[Task statement] Please copy each of the entries below, keeping every character unchanged.

── The data ──

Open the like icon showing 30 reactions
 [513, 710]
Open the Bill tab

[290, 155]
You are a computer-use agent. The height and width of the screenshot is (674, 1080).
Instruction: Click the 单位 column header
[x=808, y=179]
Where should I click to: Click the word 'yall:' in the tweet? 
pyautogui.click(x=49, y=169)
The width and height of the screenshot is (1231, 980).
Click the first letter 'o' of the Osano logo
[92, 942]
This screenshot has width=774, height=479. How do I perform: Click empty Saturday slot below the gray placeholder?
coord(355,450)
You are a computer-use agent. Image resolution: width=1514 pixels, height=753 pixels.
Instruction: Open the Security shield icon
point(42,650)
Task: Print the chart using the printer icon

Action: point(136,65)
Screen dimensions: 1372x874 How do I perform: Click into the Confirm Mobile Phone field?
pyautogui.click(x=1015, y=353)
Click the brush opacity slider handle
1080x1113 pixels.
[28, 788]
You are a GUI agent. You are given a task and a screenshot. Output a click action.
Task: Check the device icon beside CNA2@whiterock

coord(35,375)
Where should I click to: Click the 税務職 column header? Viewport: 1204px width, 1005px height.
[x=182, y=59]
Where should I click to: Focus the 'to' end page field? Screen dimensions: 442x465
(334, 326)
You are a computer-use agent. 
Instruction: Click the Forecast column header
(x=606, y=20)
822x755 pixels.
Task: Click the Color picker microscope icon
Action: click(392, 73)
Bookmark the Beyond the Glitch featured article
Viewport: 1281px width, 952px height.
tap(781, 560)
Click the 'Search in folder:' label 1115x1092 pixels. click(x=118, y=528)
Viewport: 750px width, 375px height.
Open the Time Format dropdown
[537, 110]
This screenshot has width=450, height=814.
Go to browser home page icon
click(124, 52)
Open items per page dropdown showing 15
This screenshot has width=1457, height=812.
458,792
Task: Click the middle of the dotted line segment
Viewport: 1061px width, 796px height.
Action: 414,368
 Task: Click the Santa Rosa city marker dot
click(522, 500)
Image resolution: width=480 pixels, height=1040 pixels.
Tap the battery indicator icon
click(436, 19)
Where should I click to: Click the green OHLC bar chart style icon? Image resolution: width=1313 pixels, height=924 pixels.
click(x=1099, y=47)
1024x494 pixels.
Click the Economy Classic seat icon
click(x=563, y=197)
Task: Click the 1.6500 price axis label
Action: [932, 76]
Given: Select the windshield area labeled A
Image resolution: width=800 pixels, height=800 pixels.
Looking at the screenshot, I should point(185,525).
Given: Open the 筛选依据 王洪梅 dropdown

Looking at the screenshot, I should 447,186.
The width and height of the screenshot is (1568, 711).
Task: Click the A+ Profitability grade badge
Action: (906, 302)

───

[Exercise answer]
Open the like icon showing 30 reactions
 [513, 710]
Open the Bill tab

[290, 155]
You are a computer-use agent. The height and width of the screenshot is (674, 1080).
Instruction: Click the 单位 column header
[x=808, y=179]
Where should I click to: Click the word 'yall:' in the tweet? 
pyautogui.click(x=49, y=169)
The width and height of the screenshot is (1231, 980).
Click the first letter 'o' of the Osano logo
[92, 942]
This screenshot has width=774, height=479. How do I perform: Click empty Saturday slot below the gray placeholder?
coord(355,450)
You are a computer-use agent. Image resolution: width=1514 pixels, height=753 pixels.
Instruction: Open the Security shield icon
point(42,650)
Task: Print the chart using the printer icon

Action: point(136,65)
Screen dimensions: 1372x874 How do I perform: Click into the Confirm Mobile Phone field?
pyautogui.click(x=1015, y=353)
Click the brush opacity slider handle
1080x1113 pixels.
[28, 788]
You are a GUI agent. You are given a task and a screenshot. Output a click action.
Task: Check the device icon beside CNA2@whiterock

coord(35,375)
Where should I click to: Click the 税務職 column header? Viewport: 1204px width, 1005px height.
[x=182, y=59]
Where should I click to: Focus the 'to' end page field? Screen dimensions: 442x465
(334, 326)
You are a computer-use agent. 
Instruction: Click the Forecast column header
(x=606, y=20)
822x755 pixels.
Task: Click the Color picker microscope icon
Action: click(392, 73)
Bookmark the Beyond the Glitch featured article
Viewport: 1281px width, 952px height.
tap(781, 560)
Click the 'Search in folder:' label 1115x1092 pixels. click(x=118, y=528)
Viewport: 750px width, 375px height.
Open the Time Format dropdown
[537, 110]
This screenshot has width=450, height=814.
Go to browser home page icon
click(124, 52)
Open items per page dropdown showing 15
This screenshot has width=1457, height=812.
458,792
Task: Click the middle of the dotted line segment
Viewport: 1061px width, 796px height.
Action: 414,368
 Task: Click the Santa Rosa city marker dot
click(522, 500)
Image resolution: width=480 pixels, height=1040 pixels.
Tap the battery indicator icon
click(436, 19)
Where should I click to: Click the green OHLC bar chart style icon? Image resolution: width=1313 pixels, height=924 pixels.
click(x=1099, y=47)
1024x494 pixels.
Click the Economy Classic seat icon
click(x=563, y=197)
Task: Click the 1.6500 price axis label
Action: [932, 76]
Given: Select the windshield area labeled A
Image resolution: width=800 pixels, height=800 pixels.
Looking at the screenshot, I should point(185,525).
Given: Open the 筛选依据 王洪梅 dropdown

Looking at the screenshot, I should 447,186.
The width and height of the screenshot is (1568, 711).
Task: Click the A+ Profitability grade badge
Action: (906, 302)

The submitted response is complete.